Comparatif des principales messageries
La plateforme Signal est souvent citée pour son approche radicale de la confidentialité. Cette application open source minimise la collecte de métadonnées et propose un protocole de chiffrement réputé pour sa robustesse. Cependant, contrairement à une idée répandue, l'ANSSI ne recommande pas explicitement Signal pour les échanges sensibles en contexte professionnel ou gouvernemental. Bien que reconnaissant ses qualités techniques et son protocole éprouvé, l'agence souligne qu'aucune messagerie grand public ne garantit une confidentialité totale. Une circulaire gouvernementale française a même demandé aux ministres de privilégier des solutions spécifiquement auditées par l'ANSSI, comme l'application française Olvid, qui présente l'avantage de ne pas nécessiter de numéro de téléphone et qui est certifiée par l'ANSSI.
WhatsApp, bien que proposant un chiffrement de bout en bout basé sur le protocole Signal, appartient à Meta (Facebook). L'application collecte davantage de métadonnées et les partage au sein de l'écosystème Meta, soulevant des questions sur la confidentialité réelle offerte.
L’application Telegram, quant à elle, n'active pas le chiffrement de bout en bout par défaut. Seuls les « chats secrets » bénéficient de cette protection, ce qui crée une confusion fréquente chez les utilisateurs pensant que toutes leurs conversations sont sécurisées.
Les critères essentiels pour choisir sa messagerie
- Pour identifier l'application la plus fiable, renseignez vous pour savoir si le code source de celle-ci est ouvert (open source). Régulièrement audité par des experts indépendants, cette transparence au niveau du code constitue un gage de sérieux.
- Examinez ensuite la politique de collecte de données des plateformes en question (ici l’exemple de WhatsApp). Même avec un chiffrement performant, certaines applications recueillent des métadonnées précieuses pour établir votre profil d'utilisateur.
- Méfiez-vous des messageries proposant des sauvegardes dans le cloud sans chiffrement adéquat, créant ainsi un point de vulnérabilité majeur.
Renforcer sa sécurité au quotidien
Au-delà du choix de l'application, quelques gestes simples renforcent considérablement votre sécurité.

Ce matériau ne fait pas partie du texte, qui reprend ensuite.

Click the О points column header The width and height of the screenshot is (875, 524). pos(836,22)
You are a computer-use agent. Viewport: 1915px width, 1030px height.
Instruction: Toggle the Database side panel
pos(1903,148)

- L’authentification à deux facteurs
Activez systématiquement l'authentification à deux facteurs quand elle est disponible. Cette fonctionnalité ajoute une couche de protection empêchant l'accès à votre compte, même en cas de compromission de votre mot de passe, comme le conseille l'ANSSI dans son guide sur l'authentification multifacteur. - La clé de chiffrement
Les applications de messagerie comme Signal ou WhatsApp utilisent une clé de chiffrement unique par contact pour garantir que seuls vous et votre interlocuteur pouvez lire les messages.

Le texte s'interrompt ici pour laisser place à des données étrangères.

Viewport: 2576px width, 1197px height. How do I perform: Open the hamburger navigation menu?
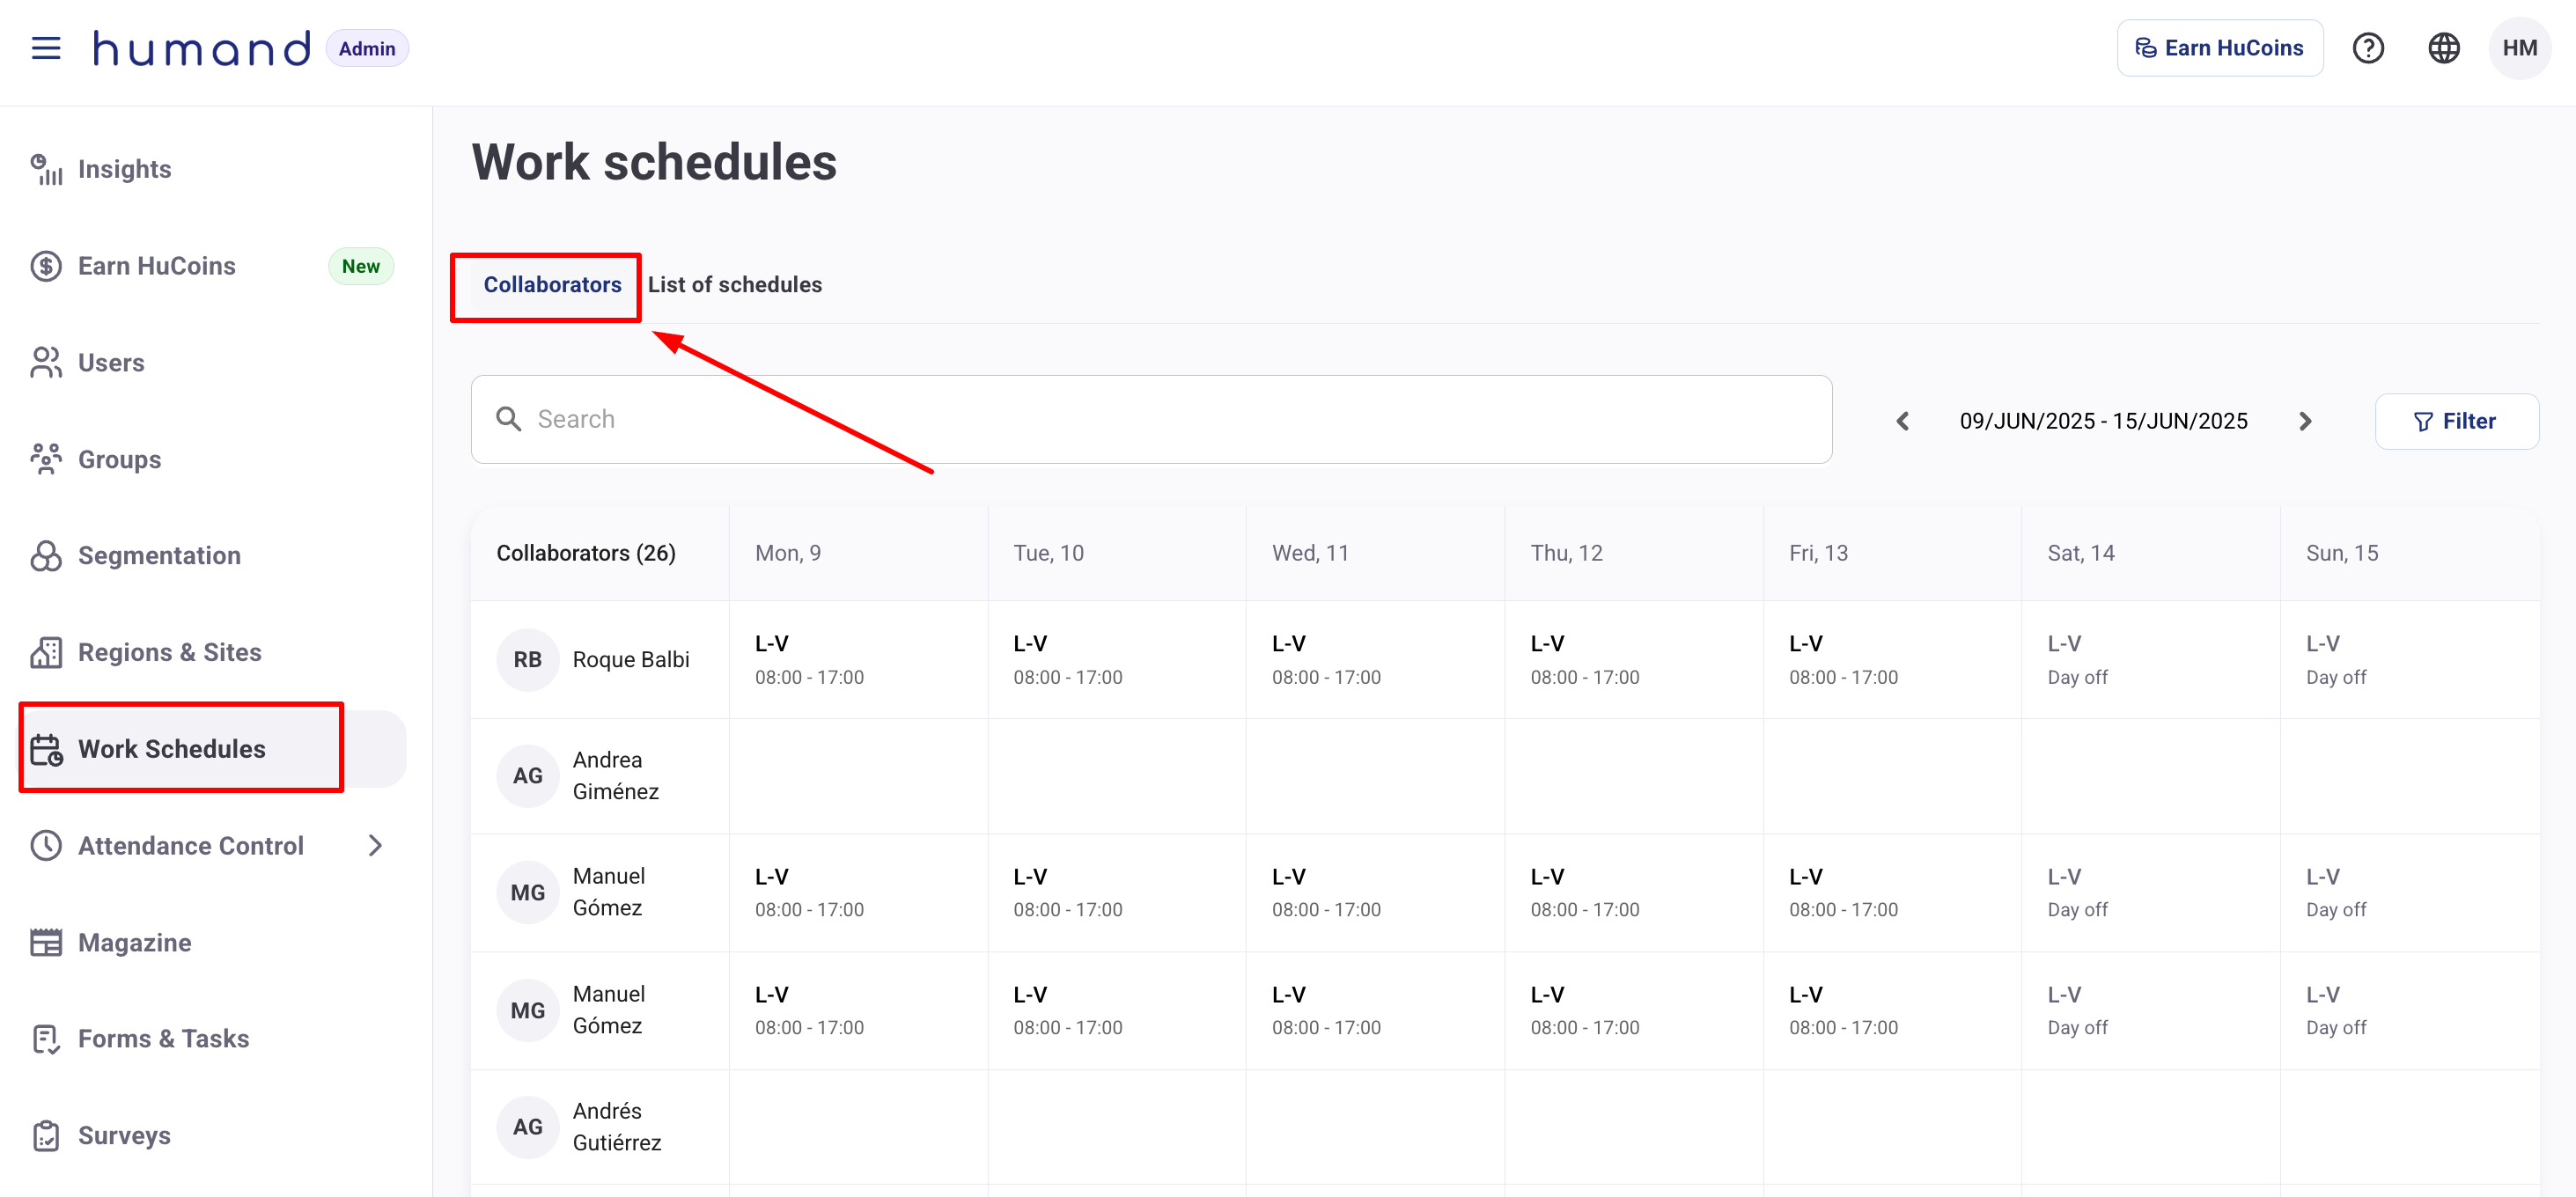click(x=46, y=48)
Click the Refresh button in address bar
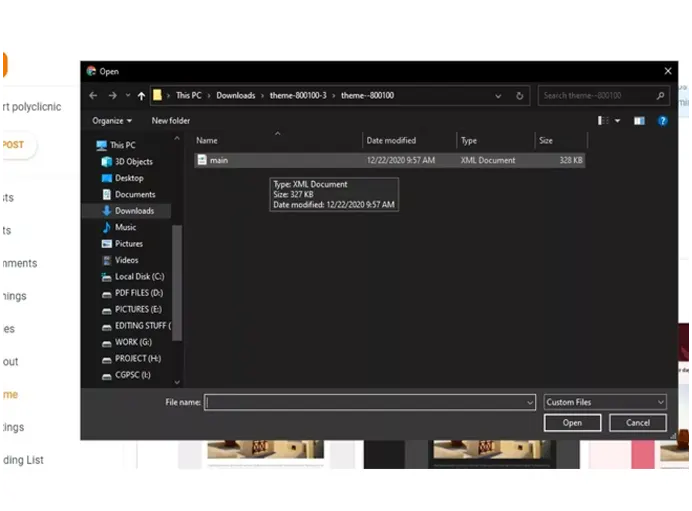Screen dimensions: 692x511 click(520, 96)
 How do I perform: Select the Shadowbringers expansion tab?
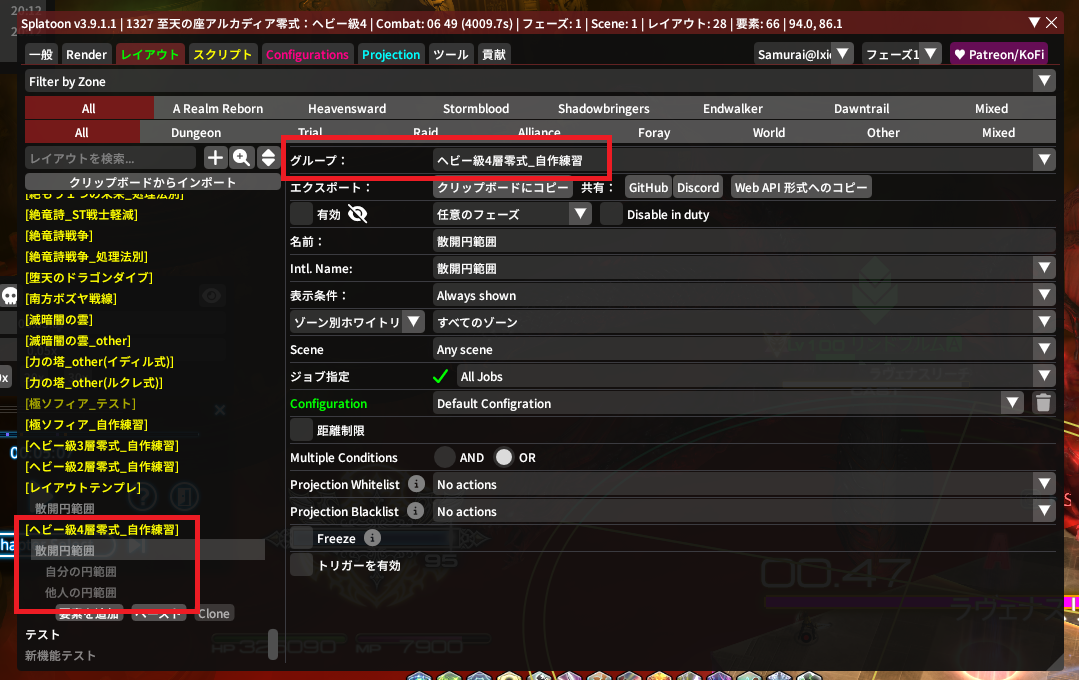[603, 108]
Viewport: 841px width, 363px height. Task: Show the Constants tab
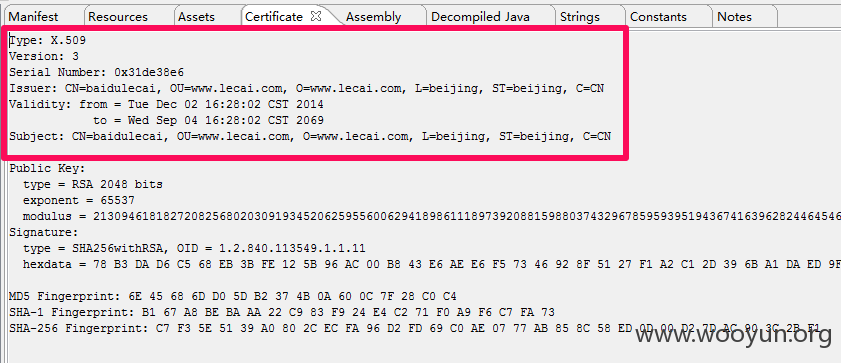(658, 17)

Dans les paramètres de la conversation, la fonction “Chiffrement” vous permet de partager un QR code ou un code alphanumérique. Si elle correspond bien entre vos deux téléphones, vous êtes assuré de parler à la bonne personne. - Les messages éphémères
Paramétrez la disparition automatique des messages après lecture pour les conversations sensibles, dans les options de votre conversation, limitant ainsi la durée pendant laquelle vos échanges peuvent être compromis.
Dans ce paysage complexe, aucune solution n'offre une sécurité absolue. Le chiffrement de bout en bout représente une avancée majeure, mais reste tributaire de nombreux facteurs. Il faut donc adopter une approche globale de sa sécurité numérique, combinant outils techniques et vigilance personnelle.